An army of kids and young adults experienced this early crush at Wango Tango, an event run with military-like precision but a dearth of imagination. Along with the above artists, pop stars and ascendant talent included: the skillful but artistically inconsequential singer-guitarist Bruno Mars, former Disney girl Demi Lovato, beefy Autotune anthem king Flo Rida, Black Eyed Peas hitmaker will.i.am, one-dimensional EDM producer Afrojack, soulful British singer Emeli Sandé, punky princess Avril Lavigne and reunited punk-pop band Fall Out Boy.
Combined, the roster offered a variety that reflects the various strands of American mainstream (noncountry) music 2013: rap, rock, electronic dance music, R&B; and top 40 pop, mixed and matched with little regard to hipness or “art” and delivered within a bland and creatively starved climate.

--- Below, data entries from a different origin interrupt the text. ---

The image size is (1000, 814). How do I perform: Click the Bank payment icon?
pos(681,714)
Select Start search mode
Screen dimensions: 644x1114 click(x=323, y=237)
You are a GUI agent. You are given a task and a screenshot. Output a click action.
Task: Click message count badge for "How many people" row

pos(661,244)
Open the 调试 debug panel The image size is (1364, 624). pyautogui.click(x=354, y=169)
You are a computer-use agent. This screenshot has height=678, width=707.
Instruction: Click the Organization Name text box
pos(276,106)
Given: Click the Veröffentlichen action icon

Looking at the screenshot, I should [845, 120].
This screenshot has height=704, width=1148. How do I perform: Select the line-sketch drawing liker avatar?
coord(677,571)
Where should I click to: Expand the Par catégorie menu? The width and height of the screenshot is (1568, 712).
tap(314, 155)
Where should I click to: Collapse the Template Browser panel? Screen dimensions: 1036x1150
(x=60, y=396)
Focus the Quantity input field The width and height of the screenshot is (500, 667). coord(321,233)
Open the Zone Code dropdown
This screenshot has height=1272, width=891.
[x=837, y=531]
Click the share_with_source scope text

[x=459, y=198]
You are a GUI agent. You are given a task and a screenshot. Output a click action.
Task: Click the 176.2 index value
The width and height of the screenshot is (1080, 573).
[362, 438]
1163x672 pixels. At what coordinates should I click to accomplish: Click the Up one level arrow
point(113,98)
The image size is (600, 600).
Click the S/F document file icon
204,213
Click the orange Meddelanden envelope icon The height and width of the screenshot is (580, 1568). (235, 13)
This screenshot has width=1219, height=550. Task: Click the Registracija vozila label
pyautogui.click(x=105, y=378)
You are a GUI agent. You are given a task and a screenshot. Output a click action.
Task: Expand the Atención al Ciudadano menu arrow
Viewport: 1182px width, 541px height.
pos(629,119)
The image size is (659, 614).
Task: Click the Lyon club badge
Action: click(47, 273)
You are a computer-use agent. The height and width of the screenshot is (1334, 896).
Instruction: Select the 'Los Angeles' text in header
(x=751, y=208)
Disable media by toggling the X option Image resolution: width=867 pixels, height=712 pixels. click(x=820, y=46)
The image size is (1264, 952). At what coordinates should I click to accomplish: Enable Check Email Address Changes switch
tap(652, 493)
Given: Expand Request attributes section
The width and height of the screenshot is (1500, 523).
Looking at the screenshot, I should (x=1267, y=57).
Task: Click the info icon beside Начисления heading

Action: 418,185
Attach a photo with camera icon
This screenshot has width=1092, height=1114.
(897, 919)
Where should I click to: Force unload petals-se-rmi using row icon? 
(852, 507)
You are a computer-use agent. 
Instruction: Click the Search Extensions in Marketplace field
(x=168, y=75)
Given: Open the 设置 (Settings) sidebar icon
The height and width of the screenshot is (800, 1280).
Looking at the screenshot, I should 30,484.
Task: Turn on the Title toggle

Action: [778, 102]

Hungry during your day-long sojourn to Carson? Onsite food choices were limited to McDonald’s, Wings & Beer, rubbery pizza, nachos, cotton candy and the like -- even though a vast concrete plot at the Home Depot Center that was perfect for food trucks sat empty. Want to see your favorite singer up close? Not here, where the stage was set at such a far remove from most fans that talent felt tiny regardless of your seat. The best option was to watch the video screens above -- and be distracted by the Twitter roll.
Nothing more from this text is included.